Sunday, July 1, 2012

#1:Carnivals


So the last day of June (my last day of Week 40) was spent playing, like a kid, I promised myself, I would fully engage in a day of play with my little one and not think of the baby for one second. I would put my best (swollen) foot forward and just play, watch her have fun and take in the scenery that is summer carnivals. The sounds of rides and kids being thrilled as they pull through the air fearless, the smiles on their faces once they come off and run to their parents proudly waiting, the smells of Elfie the cow waiting to be milked by any willing to try. It was all good and we really enjoyed it. 







Week 40


 So here we are..July 1st, a new month, one that I thought I may just enter with a baby on the outside but no such luck. I am officially at the end of the road with no new path in sight so I will wait..sitting idle until I can move onto the next phase..wait..nooooo...thats not a good plan at all. Ok, so we all knew this would happen..babies are perpetually late, these freaks of nature who have their babies naturally early don't really exist do they? they must be mythical creatures because I've never met one..!
Ok, just kidding but really, I am proud to have made it to this point especially through week 40 which can feel a bit like a life sentence if you're not careful, I am feeling strong and energetic so much so that I spent hours walking around a carnival yesterday! I let it all go, well as much as a 40 week preg can do, so no rides or anything but I did eat a funnel cake for the first time in my life, it just seemed appropriate at the time.

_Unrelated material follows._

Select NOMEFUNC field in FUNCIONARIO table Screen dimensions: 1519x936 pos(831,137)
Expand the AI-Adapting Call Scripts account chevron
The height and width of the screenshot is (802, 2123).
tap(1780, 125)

I am still swollen, maybe more so now since we're in the middle of a heat wave in NYC, I am running out of things to wear, I'm starting to feel like a camouflaging myself, hence the outfit...but Good. So, as a very obviously pregnant person you know that your time has come when men of a certain age begin to comment on your condition in public!  The females are mostly still positive, they look at me and smile (either with joy, envy or pity..I'd like to think its not the latter) but the men are becoming ruthless! At dinner on friday, a man just came right out and said..."Are there two or three in there..hahaha...?" not so funny little man! At Target, a man walked by me and congratulated me as if to politely say.."shouldn't you be on a hospital bed somewhere getting that taken care of by now?". The best comment of all came from my own husband yesterday, when I practically rolled out of a lawn chair at the pool and discovered I had been sitting on a bee (a rather large, hairy one too..yuck!) and inadvertently ended its life, my daughter frantically checked my backside to see if I had been stung while he remarked "now thats what I call a real bee-hind"! What the F...is this what I have become..the butt of peoples jokes..no pun intended!

Anyway, I don't intend to remain a spectacle for much longer even though I am not doing anything crazy to will this kid out as of this moment but I really hope she just feels for me and decides its time... today! I see the docs tomorrow afternoon, at which point I will basically pull a "Occupy" on them until they offer me a solution besides "looks good..almost there..see in a week".